> [Aim of the task] Everything from the line containing "Add the page to favorites with the gray star" through the final line of the material is to be restated word for word, and only that.

> [Exercise data]
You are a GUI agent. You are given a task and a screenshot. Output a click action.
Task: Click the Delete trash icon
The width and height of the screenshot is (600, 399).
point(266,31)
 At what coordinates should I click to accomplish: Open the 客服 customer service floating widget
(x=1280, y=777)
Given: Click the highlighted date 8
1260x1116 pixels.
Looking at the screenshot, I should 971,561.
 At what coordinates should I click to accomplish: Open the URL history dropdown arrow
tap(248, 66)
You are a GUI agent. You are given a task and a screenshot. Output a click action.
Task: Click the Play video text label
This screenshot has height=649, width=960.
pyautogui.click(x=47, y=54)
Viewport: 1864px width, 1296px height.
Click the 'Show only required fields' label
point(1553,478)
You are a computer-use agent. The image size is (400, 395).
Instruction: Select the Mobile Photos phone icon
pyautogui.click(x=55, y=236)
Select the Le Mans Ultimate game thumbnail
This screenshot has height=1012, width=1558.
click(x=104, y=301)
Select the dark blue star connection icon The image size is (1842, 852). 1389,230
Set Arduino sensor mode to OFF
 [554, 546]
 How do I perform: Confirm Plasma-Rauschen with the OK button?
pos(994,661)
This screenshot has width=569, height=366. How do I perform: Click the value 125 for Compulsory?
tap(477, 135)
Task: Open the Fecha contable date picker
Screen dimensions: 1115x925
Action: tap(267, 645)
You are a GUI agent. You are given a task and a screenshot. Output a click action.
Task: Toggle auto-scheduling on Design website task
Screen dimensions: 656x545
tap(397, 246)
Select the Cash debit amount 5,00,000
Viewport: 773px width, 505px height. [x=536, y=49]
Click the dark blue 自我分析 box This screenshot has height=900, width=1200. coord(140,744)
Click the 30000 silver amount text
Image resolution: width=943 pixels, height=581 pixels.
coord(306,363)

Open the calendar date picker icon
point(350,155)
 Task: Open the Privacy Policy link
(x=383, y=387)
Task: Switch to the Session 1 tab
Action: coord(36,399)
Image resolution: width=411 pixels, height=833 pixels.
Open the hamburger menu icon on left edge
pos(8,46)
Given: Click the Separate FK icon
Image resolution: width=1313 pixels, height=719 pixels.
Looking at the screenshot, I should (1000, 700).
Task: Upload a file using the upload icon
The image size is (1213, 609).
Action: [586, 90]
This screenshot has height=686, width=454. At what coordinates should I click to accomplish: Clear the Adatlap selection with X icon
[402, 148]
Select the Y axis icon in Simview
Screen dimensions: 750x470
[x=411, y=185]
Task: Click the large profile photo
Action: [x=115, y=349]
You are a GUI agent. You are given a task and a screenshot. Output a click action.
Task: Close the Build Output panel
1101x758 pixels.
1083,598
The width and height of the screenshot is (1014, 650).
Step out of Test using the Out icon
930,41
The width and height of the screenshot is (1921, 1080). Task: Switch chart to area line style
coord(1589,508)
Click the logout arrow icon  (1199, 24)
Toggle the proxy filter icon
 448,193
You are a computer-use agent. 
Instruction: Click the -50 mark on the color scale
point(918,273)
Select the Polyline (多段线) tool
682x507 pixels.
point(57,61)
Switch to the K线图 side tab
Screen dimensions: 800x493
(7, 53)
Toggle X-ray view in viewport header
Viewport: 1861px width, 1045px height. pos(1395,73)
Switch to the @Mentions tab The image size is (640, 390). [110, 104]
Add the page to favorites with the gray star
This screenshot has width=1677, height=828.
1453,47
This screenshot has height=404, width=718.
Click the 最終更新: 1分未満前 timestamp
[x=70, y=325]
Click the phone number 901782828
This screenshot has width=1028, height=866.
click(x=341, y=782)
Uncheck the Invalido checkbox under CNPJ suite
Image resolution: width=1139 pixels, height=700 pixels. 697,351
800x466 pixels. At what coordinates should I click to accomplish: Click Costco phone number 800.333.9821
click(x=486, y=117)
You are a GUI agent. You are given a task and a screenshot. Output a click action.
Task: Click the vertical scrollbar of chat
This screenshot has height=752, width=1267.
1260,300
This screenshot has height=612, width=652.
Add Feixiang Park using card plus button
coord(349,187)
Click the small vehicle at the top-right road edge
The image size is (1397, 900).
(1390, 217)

> [Answer section]
Add the page to favorites with the gray star
This screenshot has width=1677, height=828.
1453,47
This screenshot has height=404, width=718.
Click the 最終更新: 1分未満前 timestamp
[x=70, y=325]
Click the phone number 901782828
This screenshot has width=1028, height=866.
click(x=341, y=782)
Uncheck the Invalido checkbox under CNPJ suite
Image resolution: width=1139 pixels, height=700 pixels. 697,351
800x466 pixels. At what coordinates should I click to accomplish: Click Costco phone number 800.333.9821
click(x=486, y=117)
You are a GUI agent. You are given a task and a screenshot. Output a click action.
Task: Click the vertical scrollbar of chat
This screenshot has height=752, width=1267.
1260,300
This screenshot has height=612, width=652.
Add Feixiang Park using card plus button
coord(349,187)
Click the small vehicle at the top-right road edge
The image size is (1397, 900).
(1390, 217)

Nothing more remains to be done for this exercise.